Simultaneously with bulk-station retailing, refiners recognized opportunities to open service stations that would offer expedient service and competitive pricing. Two types of stations emerged: curbside pumps to service hurried motorists in noncongested areas and drive-in stations offering wider services to more customers with a short wait. Early drive-in stations sprang up in St. Louis (1905), Seattle (1907), Denver (1909), Dallas (1911), and Memphis and Cincinnati (1912).
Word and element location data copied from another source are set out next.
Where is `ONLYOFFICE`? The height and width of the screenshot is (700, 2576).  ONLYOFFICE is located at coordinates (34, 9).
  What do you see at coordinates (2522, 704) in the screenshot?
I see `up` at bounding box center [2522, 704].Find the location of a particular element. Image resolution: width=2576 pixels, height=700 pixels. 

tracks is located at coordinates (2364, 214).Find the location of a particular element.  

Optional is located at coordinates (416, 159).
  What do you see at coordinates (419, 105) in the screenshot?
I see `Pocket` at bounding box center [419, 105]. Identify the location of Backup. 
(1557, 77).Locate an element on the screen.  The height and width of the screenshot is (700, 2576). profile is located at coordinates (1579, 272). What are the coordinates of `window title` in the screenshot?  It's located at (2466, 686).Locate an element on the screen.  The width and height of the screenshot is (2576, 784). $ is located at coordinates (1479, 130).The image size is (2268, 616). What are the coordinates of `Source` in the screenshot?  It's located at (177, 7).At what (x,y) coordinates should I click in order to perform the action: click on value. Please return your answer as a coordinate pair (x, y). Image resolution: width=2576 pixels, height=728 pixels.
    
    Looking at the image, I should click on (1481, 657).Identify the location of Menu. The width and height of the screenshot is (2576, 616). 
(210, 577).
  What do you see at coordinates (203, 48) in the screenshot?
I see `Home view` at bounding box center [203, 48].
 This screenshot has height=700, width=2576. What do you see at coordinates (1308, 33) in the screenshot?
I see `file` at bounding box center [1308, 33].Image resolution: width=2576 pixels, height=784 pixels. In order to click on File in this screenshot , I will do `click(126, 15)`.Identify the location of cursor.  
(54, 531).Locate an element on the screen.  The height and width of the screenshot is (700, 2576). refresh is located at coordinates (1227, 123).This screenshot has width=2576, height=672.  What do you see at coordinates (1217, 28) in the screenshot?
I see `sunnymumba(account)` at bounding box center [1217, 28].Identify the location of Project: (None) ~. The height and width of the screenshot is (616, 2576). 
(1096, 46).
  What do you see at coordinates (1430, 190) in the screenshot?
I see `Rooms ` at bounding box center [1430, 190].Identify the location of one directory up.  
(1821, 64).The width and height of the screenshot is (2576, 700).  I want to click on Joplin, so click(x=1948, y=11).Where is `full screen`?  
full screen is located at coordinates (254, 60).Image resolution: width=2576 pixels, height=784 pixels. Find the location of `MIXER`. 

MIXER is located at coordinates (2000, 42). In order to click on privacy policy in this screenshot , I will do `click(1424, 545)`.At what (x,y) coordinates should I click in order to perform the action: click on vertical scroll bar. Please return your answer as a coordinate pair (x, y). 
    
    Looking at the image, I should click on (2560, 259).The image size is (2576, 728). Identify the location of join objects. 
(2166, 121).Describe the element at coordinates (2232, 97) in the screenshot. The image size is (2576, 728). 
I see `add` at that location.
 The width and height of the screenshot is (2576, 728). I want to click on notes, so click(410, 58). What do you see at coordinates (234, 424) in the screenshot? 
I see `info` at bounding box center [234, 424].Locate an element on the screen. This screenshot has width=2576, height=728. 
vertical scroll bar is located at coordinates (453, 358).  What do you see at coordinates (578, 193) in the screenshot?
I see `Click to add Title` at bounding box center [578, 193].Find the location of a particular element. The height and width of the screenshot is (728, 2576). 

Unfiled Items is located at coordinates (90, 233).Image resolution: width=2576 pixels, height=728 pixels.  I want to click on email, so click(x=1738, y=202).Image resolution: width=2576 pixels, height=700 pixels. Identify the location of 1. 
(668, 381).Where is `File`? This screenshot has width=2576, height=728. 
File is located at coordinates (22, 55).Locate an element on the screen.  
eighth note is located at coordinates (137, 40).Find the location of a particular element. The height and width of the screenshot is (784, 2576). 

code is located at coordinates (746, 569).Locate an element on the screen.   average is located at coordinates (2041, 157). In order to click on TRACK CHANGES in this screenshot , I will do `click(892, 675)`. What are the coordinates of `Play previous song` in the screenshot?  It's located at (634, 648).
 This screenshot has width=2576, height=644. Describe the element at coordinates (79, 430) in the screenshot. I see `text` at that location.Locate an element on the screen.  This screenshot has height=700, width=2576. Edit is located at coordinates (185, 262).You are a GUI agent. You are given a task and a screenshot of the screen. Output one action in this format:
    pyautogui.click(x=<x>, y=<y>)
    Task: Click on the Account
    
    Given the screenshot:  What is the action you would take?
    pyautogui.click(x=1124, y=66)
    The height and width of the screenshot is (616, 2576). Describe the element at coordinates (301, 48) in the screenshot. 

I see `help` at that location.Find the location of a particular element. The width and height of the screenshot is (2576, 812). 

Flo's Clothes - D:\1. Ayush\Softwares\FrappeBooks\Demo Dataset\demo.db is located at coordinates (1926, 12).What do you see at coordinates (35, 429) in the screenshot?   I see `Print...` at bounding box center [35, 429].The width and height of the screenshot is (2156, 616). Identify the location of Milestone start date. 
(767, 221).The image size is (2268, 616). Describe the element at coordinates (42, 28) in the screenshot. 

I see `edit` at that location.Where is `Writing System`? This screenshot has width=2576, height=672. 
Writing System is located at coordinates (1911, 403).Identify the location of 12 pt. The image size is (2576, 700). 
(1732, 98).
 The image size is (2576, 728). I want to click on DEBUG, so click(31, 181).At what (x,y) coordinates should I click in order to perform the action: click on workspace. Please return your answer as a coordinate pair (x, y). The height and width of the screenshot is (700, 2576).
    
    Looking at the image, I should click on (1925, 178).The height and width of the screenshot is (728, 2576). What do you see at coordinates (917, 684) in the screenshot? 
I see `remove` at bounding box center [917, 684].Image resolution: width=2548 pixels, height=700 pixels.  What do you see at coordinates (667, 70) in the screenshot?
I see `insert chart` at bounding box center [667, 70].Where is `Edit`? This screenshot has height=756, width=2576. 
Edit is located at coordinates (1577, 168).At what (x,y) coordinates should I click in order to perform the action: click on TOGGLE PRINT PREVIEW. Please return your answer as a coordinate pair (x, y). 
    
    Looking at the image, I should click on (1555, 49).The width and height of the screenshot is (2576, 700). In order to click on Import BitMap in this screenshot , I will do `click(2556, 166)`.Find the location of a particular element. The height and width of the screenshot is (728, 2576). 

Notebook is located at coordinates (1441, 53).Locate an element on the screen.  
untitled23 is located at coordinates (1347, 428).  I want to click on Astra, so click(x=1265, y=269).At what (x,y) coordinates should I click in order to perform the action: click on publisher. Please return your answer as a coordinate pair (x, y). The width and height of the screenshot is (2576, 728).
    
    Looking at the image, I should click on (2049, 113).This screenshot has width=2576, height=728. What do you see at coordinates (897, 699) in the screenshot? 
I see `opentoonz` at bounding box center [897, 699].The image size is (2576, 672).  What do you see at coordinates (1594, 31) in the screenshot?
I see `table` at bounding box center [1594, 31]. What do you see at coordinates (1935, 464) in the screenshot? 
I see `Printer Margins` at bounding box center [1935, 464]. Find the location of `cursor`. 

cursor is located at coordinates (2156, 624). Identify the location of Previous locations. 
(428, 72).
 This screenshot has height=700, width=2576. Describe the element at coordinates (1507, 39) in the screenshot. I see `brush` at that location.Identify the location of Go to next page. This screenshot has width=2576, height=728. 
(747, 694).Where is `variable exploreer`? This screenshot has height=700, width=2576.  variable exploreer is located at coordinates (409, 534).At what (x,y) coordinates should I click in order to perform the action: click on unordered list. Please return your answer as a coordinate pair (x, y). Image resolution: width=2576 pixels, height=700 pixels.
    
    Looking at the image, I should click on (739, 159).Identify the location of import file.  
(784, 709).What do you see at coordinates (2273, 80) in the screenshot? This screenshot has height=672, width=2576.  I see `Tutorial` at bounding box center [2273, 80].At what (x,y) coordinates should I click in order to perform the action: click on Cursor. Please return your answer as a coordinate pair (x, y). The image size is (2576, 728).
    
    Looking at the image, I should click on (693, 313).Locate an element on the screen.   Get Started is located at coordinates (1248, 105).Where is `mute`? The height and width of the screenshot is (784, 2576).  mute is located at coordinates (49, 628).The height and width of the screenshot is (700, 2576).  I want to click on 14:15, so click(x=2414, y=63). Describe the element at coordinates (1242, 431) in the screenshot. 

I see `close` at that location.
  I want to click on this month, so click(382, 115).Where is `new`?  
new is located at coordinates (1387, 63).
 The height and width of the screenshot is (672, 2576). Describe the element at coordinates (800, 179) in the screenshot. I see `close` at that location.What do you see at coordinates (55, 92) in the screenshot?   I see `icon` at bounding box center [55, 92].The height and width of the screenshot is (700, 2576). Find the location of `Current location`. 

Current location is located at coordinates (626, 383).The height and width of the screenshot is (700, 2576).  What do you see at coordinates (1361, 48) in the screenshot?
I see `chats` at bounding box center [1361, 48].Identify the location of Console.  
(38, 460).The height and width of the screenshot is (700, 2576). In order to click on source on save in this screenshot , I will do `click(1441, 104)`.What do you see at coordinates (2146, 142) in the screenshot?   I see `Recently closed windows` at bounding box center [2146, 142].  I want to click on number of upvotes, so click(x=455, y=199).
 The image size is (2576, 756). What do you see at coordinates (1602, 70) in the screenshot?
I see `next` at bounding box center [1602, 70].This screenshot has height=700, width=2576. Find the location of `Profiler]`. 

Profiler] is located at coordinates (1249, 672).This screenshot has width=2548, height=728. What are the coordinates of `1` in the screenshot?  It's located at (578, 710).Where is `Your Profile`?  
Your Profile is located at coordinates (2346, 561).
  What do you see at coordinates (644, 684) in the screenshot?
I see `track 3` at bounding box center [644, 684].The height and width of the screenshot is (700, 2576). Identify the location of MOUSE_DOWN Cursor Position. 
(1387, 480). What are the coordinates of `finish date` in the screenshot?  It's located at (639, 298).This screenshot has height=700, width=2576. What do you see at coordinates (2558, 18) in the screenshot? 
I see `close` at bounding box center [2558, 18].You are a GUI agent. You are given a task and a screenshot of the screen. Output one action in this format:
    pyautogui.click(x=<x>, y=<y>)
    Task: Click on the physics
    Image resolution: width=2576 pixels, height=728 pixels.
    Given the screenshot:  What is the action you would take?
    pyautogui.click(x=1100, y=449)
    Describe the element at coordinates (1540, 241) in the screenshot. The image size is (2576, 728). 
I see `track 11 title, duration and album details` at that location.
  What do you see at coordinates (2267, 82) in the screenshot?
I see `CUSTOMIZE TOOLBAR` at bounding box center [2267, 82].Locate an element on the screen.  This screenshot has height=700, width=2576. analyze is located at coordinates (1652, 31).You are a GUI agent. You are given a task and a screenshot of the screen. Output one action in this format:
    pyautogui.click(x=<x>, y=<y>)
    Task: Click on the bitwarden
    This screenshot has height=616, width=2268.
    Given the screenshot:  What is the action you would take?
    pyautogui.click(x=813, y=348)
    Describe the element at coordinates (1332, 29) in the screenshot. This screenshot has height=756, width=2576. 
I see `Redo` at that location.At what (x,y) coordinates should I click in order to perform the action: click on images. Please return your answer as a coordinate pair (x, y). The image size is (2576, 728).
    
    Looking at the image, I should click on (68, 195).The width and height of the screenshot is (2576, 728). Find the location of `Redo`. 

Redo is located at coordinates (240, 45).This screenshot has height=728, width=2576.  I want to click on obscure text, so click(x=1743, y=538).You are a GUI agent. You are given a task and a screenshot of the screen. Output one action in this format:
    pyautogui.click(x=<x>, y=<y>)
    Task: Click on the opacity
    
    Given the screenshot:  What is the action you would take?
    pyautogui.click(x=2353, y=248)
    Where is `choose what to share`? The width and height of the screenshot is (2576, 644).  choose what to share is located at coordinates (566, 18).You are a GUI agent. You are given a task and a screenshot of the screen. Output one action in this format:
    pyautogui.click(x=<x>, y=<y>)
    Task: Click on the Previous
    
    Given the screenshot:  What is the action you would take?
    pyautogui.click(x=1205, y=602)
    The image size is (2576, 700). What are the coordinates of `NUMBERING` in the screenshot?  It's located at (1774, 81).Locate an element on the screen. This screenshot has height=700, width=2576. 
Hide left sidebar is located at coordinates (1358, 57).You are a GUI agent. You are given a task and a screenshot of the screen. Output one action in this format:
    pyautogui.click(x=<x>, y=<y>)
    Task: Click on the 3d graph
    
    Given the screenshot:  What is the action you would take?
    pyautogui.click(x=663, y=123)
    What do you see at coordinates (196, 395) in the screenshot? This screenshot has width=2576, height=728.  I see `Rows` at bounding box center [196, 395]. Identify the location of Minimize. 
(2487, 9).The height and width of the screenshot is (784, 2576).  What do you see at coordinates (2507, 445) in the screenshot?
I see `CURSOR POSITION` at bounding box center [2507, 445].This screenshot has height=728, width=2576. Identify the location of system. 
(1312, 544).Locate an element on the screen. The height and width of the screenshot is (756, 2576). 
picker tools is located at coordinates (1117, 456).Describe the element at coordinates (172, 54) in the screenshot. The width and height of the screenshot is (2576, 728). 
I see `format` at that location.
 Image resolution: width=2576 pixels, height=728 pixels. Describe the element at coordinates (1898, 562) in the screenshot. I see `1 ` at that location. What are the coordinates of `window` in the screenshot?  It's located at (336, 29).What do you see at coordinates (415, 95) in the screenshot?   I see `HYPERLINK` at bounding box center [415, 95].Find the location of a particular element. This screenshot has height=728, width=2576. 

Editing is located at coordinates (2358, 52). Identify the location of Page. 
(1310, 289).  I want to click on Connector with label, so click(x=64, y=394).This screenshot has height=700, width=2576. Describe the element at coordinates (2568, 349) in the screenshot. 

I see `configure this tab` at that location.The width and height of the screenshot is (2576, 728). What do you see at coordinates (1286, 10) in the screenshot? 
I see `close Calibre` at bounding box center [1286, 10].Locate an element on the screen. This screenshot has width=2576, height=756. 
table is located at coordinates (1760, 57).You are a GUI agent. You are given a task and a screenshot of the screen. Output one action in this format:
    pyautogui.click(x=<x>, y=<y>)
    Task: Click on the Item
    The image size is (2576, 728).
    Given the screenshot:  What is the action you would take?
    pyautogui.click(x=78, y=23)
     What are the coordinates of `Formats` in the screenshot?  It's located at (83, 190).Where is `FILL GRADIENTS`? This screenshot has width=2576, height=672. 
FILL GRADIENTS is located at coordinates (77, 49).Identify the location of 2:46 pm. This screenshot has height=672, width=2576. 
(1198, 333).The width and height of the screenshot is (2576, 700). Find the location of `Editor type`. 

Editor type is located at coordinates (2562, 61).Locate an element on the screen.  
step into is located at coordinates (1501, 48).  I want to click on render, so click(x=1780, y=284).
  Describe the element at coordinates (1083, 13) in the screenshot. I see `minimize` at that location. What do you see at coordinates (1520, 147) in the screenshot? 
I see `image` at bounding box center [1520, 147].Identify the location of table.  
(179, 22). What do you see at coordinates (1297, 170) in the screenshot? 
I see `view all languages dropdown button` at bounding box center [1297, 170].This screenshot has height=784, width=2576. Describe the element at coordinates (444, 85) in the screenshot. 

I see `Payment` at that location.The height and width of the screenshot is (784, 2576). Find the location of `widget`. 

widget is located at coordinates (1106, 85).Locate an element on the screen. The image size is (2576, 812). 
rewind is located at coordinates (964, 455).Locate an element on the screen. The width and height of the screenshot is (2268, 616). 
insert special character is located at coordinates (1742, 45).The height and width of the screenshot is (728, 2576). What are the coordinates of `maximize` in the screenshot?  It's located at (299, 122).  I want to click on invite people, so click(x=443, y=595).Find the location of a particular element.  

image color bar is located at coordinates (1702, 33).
By 1914 the novelty of filling stations had caught on, and head-to-head competition led to efforts to improve the appearance and cleanliness of stations and their attendants. Windshield cleaning, expanded hours, credit, and in some cases coupon purchases came into use. Restrooms became a major attraction. National advertising of retail gasoline brands began. With expanded road systems and long-distance travel, brand-name identification became important to assure the motorist of standard quality. All these developments accompanied great sales and station growth. By 1920, an estimated 15,000 service stations dotted the American landscape.

The development and early operations of gasoline marketing were a market phenomenon. Consumer demand dictated the evolution of gasoline retailing from the general store to the garage to the bulk station and finally to the service stations. Government intervention was perfunctory. (Bradley, p. 1309-1311)

With gasoline, it wasn’t the power of government that created the modern, convenient network of fueling stations we frequent today, but thousands of people working to figure out a better product and service as they competed with other gasoline dispensers. Through fits and starts, with failed experiments along the way, a solution to the product-infrastructure conundrum emerged. In the absence of a top-down solution, market processes brought about an answer.

Existing gas stations seem like the logical starting point for hydrogen fill-ups, but we’ll now never know what creative ideas the market may have spit out. Hydrogen and gasoline, admittedly, are not perfect economic analogues, but that’s precisely why organic market processes would have been of value. Who’s to say consumers wouldn’t have demonstrated a preference for hydrogen stations outside of the yoga studio or next to that farmers market with the killer kombucha? By entrenching the conventional gas station paradigm, the State of California short-circuited a great opportunity for us to watch the market (and gratuitous virtue signaling) play out.

What’s more, by co-signing the loan for FirstElement Fuel Inc., the State of California has undermined prospective competition. Would you want to take the risk of opening your own hydrogen station when FirstElement Fuel has the California Energy Commission propping it up? Odds are, you wouldn’t. In the near-term this will surely give fuel-cell vehicle sales a boost, but in the long-term this intervention costs consumers by sapping creativity and competition from the marketplace.